— start of Document excerpt —

Reflecting on ways to escape poverty, Daniel suggests marrying a rich woman. This leads him to reflect on female spite (a very popular theme in mediaeval writing). Here he makes use of both books as sources and, as he himself says, “worldly parables” (i.e., secular sayings). The wit and common sense of these maxims (Daniel does not attack women in general, only the type of “bad woman” that he finds particularly hateful) create lively scenes. “I saw an ugly woman pressing herself against the mirror and painting her face, and I said to her: ‘Look not in the mirror—for you will see the ugliness of your face and grow even more bitter’; “A good wife is her husband’s crown and happiness, but a bad wife is woe and ruin to the house.”

The author’s familiarity with translated and original literature combines well with his extensive knowledge of worldly wisdom. He is not afraid of quoting abundantly from worldly parables and does not avoid colloquial expressions. As Dmitry Likhachev notes: “Daniel flaunts his coarseness, his deliberately low style, as it were, and is not afraid of using everyday words.” 19

This feature of Daniel the Exile’s style is explained not only by the fact that he was from the lower strata of society, a bondman, but also by the author’s literary position. Daniel’s deliberate coarseness and buffoonery are in the tradition of the skomorokh (a wandering minstrel-cum-clown).

— end of Document excerpt —
— start of Provided material —

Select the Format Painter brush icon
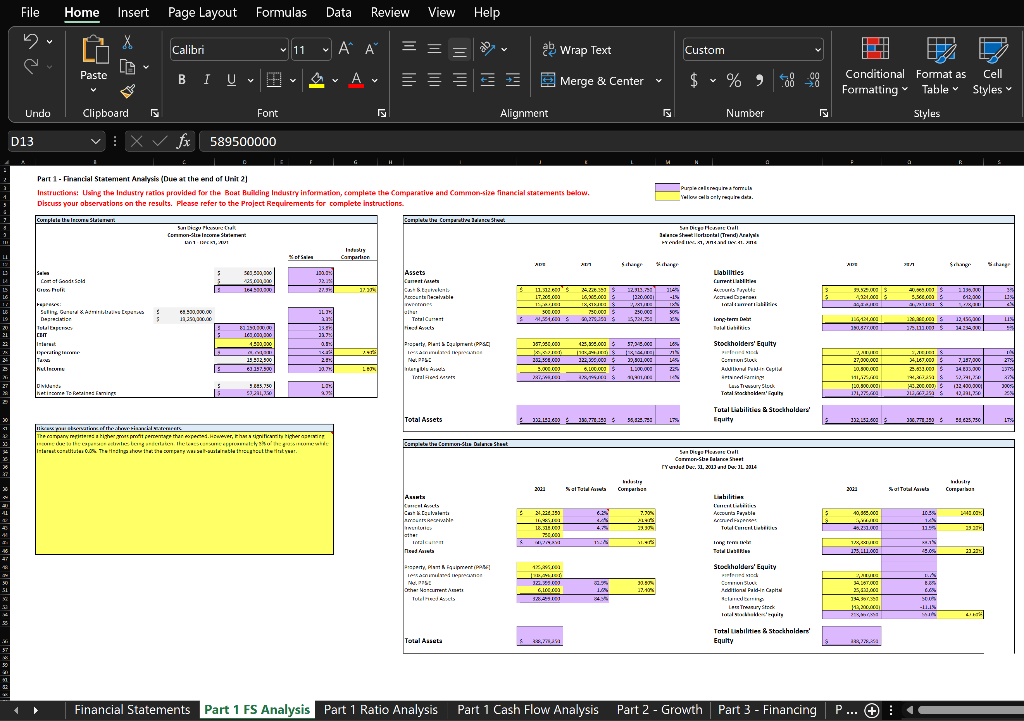pyautogui.click(x=128, y=91)
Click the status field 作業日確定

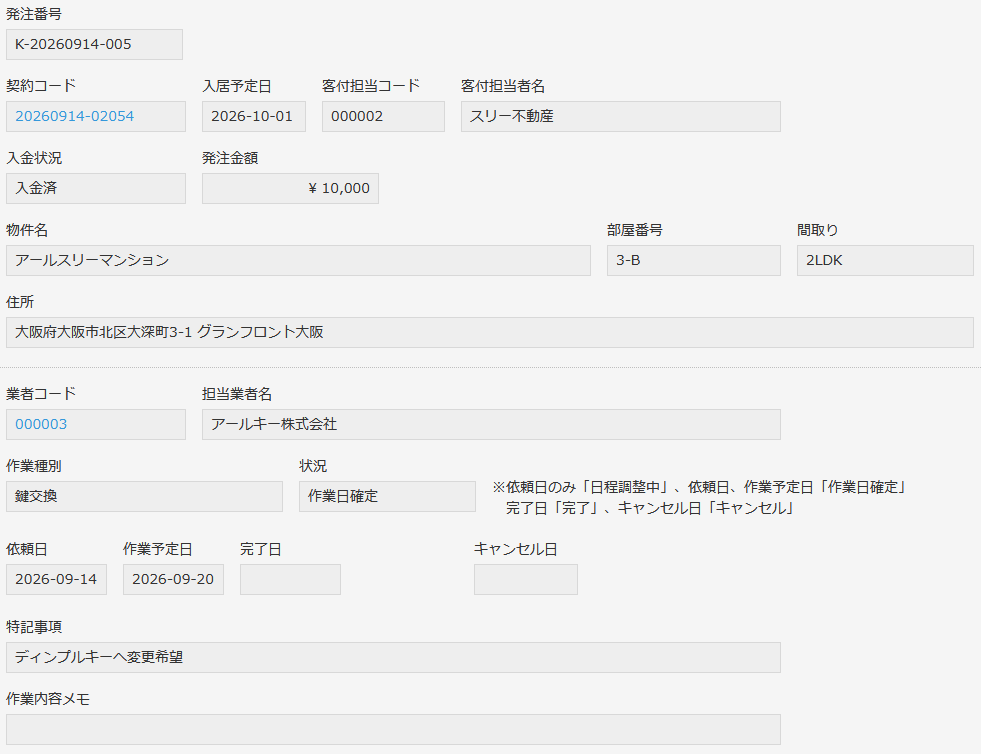click(387, 496)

— end of Provided material —

▸ Directive: From the passage on Daniel the Exile, reproduce verbatim the portion starting with "This feature of" and going on through "(a wandering minstrel-cum-clown).".

▸ Solution to this exercise:
This feature of Daniel the Exile’s style is explained not only by the fact that he was from the lower strata of society, a bondman, but also by the author’s literary position. Daniel’s deliberate coarseness and buffoonery are in the tradition of the skomorokh (a wandering minstrel-cum-clown).